**AIM:**
Convert everything from the first line down to and including the line containing "click(x=413, y=210)" into a JSON list of strings, one string per line, leaving out blank lines. Include no other lines.

Records of locating words and elements

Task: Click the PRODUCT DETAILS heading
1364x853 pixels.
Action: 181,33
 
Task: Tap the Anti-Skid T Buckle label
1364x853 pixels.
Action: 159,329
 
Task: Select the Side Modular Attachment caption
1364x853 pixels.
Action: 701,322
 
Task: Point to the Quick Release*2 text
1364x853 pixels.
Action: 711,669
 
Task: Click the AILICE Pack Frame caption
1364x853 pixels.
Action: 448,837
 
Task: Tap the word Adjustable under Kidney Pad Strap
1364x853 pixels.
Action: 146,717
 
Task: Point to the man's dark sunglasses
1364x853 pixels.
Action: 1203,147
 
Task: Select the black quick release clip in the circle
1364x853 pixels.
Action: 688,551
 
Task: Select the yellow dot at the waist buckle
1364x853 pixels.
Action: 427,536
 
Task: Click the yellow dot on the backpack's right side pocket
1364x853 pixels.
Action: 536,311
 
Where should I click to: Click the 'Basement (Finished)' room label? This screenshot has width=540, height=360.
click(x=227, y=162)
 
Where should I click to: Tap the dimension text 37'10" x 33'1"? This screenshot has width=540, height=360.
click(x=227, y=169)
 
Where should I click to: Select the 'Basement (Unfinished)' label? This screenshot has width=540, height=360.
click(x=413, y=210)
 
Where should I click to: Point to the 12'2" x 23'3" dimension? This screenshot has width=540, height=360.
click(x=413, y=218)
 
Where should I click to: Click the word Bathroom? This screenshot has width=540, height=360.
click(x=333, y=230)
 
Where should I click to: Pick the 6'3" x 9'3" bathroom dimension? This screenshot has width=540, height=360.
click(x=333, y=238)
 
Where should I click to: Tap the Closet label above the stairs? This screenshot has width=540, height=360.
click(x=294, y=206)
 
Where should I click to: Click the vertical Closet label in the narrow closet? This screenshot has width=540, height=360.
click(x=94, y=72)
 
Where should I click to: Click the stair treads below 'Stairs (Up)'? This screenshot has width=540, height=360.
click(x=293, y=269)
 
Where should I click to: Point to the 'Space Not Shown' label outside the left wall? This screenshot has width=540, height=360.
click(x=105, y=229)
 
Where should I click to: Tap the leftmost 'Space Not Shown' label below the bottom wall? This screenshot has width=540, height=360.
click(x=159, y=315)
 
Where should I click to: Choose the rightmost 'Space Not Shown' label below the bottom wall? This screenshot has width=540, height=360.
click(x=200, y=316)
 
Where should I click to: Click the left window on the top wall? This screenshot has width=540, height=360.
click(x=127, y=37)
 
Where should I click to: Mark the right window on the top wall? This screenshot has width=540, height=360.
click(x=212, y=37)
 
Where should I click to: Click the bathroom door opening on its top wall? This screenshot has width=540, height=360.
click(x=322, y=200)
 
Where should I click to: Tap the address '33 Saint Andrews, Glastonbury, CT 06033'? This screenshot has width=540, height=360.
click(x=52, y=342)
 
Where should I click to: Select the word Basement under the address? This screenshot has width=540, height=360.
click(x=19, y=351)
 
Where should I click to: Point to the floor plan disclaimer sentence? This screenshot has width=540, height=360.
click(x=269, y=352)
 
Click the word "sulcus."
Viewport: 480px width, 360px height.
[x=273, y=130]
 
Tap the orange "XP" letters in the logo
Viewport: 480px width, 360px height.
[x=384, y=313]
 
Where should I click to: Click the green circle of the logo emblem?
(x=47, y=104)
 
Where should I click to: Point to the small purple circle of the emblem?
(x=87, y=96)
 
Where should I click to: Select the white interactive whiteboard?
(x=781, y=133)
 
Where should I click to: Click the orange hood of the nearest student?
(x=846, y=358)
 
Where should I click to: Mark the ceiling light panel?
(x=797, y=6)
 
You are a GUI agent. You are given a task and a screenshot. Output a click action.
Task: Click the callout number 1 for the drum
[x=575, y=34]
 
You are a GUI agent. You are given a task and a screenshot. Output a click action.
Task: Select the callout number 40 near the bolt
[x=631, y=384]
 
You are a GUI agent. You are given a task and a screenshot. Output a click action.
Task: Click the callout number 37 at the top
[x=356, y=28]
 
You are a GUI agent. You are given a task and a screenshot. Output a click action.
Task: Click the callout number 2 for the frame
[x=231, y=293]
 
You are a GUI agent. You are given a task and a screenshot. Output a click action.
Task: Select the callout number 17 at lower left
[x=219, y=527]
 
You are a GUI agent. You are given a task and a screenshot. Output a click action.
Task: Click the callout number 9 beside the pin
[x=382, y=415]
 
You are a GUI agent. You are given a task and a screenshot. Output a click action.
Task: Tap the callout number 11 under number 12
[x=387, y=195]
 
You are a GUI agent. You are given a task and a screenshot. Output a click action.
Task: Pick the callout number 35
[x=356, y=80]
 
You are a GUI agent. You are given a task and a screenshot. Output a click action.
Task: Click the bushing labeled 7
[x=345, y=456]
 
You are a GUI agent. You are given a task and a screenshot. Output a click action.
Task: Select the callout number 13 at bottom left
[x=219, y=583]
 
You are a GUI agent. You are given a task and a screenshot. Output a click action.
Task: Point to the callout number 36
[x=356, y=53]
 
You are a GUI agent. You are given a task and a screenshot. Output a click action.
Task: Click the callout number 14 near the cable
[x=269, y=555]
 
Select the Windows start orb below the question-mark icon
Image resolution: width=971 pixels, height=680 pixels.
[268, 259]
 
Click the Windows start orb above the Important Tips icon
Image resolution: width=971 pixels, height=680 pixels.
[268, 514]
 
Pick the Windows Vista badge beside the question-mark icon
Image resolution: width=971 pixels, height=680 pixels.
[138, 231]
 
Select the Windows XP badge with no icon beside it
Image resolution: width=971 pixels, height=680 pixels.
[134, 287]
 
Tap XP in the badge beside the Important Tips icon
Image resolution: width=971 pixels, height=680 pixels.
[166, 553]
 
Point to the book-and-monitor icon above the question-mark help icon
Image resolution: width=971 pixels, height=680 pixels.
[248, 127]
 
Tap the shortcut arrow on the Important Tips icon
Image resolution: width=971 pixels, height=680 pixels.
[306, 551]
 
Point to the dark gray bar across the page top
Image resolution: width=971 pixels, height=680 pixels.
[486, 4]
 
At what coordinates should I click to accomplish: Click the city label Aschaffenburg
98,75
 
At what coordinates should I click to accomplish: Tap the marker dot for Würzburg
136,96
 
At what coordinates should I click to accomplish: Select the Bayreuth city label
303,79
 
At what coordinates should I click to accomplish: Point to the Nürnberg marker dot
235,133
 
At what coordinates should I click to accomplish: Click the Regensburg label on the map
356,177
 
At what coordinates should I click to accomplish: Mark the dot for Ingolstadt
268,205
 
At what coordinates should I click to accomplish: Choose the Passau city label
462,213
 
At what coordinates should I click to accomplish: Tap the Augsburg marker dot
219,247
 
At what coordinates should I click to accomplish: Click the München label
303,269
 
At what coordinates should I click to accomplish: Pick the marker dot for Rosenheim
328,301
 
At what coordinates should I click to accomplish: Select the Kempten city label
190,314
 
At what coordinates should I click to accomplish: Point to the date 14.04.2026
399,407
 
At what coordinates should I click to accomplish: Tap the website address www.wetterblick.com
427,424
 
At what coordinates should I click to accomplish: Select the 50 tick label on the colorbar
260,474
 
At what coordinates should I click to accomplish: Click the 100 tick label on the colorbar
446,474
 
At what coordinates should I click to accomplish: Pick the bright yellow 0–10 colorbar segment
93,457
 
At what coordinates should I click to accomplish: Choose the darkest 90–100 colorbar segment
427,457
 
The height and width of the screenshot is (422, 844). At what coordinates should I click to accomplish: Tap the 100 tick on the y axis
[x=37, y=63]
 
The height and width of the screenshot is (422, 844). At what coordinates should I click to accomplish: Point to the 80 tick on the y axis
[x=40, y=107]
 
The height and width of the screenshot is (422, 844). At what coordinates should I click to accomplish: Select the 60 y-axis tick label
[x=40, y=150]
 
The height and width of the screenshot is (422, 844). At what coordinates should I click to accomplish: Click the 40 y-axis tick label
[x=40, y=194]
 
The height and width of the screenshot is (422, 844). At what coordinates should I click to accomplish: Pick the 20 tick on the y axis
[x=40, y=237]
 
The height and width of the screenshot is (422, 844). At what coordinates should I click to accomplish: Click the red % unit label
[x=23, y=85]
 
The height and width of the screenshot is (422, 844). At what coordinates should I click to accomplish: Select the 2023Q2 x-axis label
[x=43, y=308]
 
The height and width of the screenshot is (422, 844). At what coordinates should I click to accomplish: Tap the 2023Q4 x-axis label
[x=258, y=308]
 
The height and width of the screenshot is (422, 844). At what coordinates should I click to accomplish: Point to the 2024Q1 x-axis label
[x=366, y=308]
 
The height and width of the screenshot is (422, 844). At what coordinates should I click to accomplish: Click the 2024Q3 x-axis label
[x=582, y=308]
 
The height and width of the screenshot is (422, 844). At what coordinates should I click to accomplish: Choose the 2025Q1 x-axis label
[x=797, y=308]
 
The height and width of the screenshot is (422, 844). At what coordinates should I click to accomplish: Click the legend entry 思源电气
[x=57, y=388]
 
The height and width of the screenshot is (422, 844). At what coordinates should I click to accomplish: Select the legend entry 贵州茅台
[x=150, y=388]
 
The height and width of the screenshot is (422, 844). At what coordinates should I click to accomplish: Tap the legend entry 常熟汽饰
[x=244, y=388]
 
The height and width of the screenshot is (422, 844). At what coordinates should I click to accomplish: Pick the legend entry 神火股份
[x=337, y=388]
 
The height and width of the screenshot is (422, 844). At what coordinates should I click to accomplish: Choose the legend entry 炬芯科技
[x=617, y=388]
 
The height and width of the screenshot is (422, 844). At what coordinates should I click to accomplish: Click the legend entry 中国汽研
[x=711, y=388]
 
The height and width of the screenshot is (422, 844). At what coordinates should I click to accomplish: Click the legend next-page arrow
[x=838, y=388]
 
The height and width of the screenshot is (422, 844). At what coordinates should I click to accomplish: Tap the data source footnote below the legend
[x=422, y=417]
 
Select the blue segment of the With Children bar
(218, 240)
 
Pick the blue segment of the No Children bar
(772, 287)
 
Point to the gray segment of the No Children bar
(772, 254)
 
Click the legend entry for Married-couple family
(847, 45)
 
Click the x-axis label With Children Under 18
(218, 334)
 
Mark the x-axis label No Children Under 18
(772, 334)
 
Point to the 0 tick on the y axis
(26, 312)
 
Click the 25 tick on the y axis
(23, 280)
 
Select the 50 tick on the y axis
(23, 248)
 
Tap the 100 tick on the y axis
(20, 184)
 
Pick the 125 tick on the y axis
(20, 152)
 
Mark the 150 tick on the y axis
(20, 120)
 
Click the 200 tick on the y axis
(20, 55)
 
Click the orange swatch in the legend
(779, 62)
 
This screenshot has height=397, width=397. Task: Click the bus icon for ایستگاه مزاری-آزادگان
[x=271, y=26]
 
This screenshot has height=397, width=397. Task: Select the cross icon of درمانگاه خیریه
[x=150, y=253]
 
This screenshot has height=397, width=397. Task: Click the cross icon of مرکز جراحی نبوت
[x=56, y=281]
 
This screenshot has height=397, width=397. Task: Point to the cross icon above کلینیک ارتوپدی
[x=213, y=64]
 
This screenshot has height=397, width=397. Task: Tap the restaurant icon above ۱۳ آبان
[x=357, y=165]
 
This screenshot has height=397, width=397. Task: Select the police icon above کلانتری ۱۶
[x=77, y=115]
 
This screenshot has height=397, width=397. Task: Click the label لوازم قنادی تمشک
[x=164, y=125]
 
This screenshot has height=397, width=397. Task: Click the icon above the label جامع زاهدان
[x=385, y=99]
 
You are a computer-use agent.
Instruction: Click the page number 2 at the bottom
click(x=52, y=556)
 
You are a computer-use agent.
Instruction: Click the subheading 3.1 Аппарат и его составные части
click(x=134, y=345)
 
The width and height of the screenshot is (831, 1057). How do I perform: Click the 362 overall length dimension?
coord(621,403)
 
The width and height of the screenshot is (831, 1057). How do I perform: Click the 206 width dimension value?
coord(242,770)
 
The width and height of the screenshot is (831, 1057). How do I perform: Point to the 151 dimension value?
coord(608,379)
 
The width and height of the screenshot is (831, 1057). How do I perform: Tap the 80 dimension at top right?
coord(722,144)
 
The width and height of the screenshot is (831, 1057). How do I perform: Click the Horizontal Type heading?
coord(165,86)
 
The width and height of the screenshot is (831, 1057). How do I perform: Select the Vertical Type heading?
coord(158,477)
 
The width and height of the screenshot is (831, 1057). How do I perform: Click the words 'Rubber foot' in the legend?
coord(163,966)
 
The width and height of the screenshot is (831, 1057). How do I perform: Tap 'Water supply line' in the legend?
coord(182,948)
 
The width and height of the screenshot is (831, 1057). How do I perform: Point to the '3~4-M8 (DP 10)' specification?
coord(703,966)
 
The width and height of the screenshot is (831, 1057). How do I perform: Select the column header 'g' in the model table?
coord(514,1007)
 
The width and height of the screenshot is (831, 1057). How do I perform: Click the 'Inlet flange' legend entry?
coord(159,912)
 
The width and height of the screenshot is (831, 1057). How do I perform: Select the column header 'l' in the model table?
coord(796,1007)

**RESULT OF THE EXERCISE:**
[
  "Task: Click the PRODUCT DETAILS heading",
  "1364x853 pixels.",
  "Action: 181,33",
  "Task: Tap the Anti-Skid T Buckle label",
  "1364x853 pixels.",
  "Action: 159,329",
  "Task: Select the Side Modular Attachment caption",
  "1364x853 pixels.",
  "Action: 701,322",
  "Task: Point to the Quick Release*2 text",
  "1364x853 pixels.",
  "Action: 711,669",
  "Task: Click the AILICE Pack Frame caption",
  "1364x853 pixels.",
  "Action: 448,837",
  "Task: Tap the word Adjustable under Kidney Pad Strap",
  "1364x853 pixels.",
  "Action: 146,717",
  "Task: Point to the man's dark sunglasses",
  "1364x853 pixels.",
  "Action: 1203,147",
  "Task: Select the black quick release clip in the circle",
  "1364x853 pixels.",
  "Action: 688,551",
  "Task: Select the yellow dot at the waist buckle",
  "1364x853 pixels.",
  "Action: 427,536",
  "Task: Click the yellow dot on the backpack's right side pocket",
  "1364x853 pixels.",
  "Action: 536,311",
  "Where should I click to: Click the 'Basement (Finished)' room label? This screenshot has width=540, height=360.",
  "click(x=227, y=162)",
  "Where should I click to: Tap the dimension text 37'10\" x 33'1\"? This screenshot has width=540, height=360.",
  "click(x=227, y=169)",
  "Where should I click to: Select the 'Basement (Unfinished)' label? This screenshot has width=540, height=360.",
  "click(x=413, y=210)"
]